== PROVIDED TEXT ==

--- begin ---

By Jim Sack
One of my heroes died just before Christmas. I found out minutes ago and have been seeing him in my memory for the past couple of hours.
Manfred Reussner was in his 50s. He died suddenly. That’s all I know. The message from his wife in Gera, our sister city in Germany, was terse, to the point, restrained. I cried.
Manfred grew up in post-war East Germany near Gera. His part of Germany was in the Soviet zone and he grew up with all that implied: Soviet soldiers everywhere, shortages, the shame of the war, the heroic propaganda of the socialist regime, the Stazi, but his stolid, determined, creative, indomitable German mindset.
I met him in 1991, the second year I visited Gera, a small city nestled in the hills of Eastern Thuringen, south of Leipzig, west of Dresden, north of Nurnberg. I stayed, as a member of the Fort Wayne delegation, in his home for a week. He scrambled every day to please me, to attend to my schedule, to drive me about, to help me build a relationship between Gera and Fort Wayne. He said clearly to me a hundred times a day that he loved America and I, the embodiment of the American ideal, was the object of his kindness, admiration, attention. I am absolutely sure that he loved America to his last breath.

--- end ---

(Records of locating words and elements)
--- begin ---

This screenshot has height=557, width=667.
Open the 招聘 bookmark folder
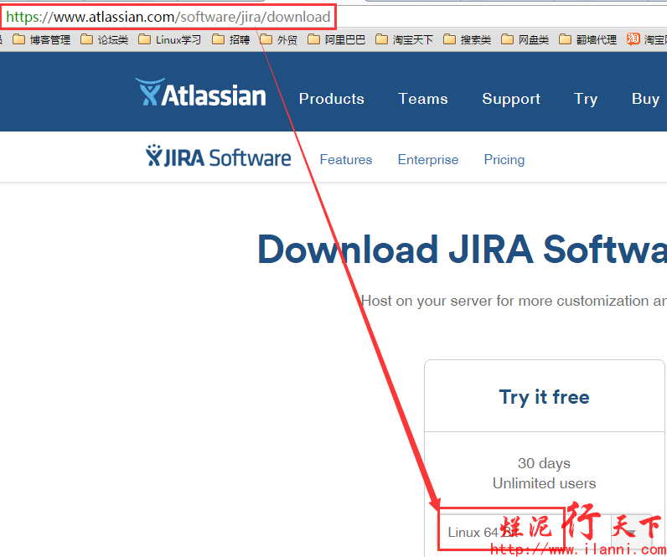(x=231, y=39)
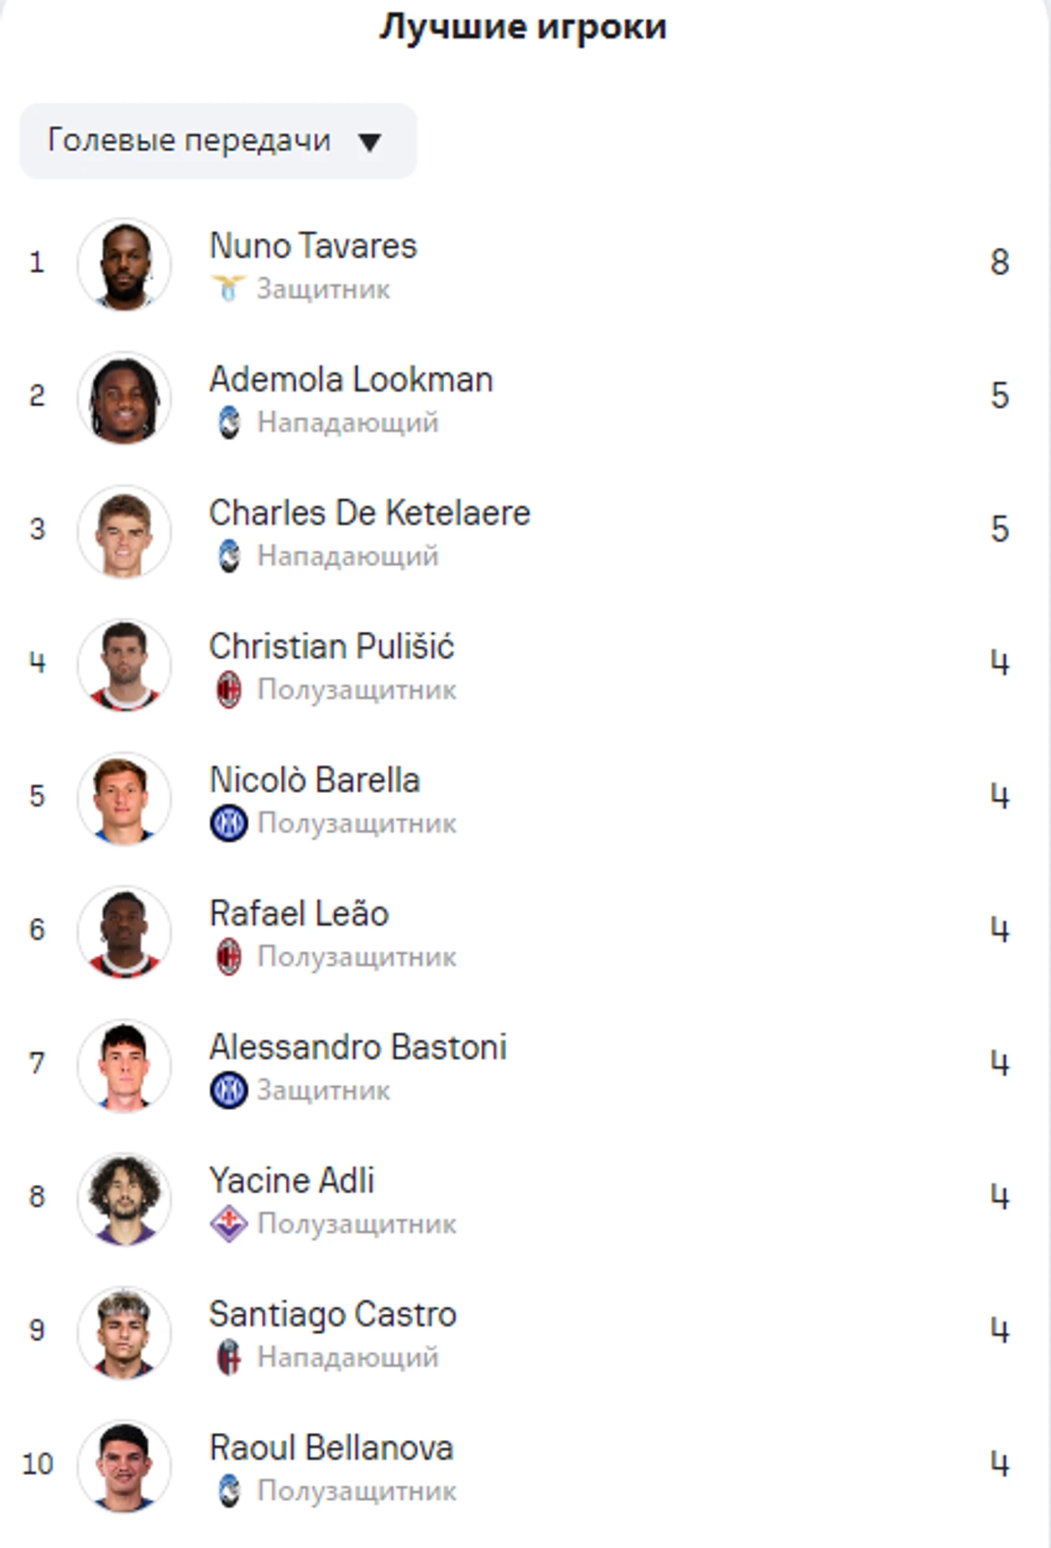This screenshot has width=1051, height=1548.
Task: Open Raoul Bellanova's player page
Action: tap(332, 1448)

--- end ---

== WRITTEN EXERCISE A ==
According to the tribute to Manfred Reussner, in what year did the writer meet him?
== WRITTEN EXERCISE B ==
Reproduce the stretch of the tribute to Manfred Reussner from "By Jim Sack" through "restrained. I cried.".

== REPLY A ==
1991

== REPLY B ==
By Jim Sack
One of my heroes died just before Christmas. I found out minutes ago and have been seeing him in my memory for the past couple of hours.
Manfred Reussner was in his 50s. He died suddenly. That’s all I know. The message from his wife in Gera, our sister city in Germany, was terse, to the point, restrained. I cried.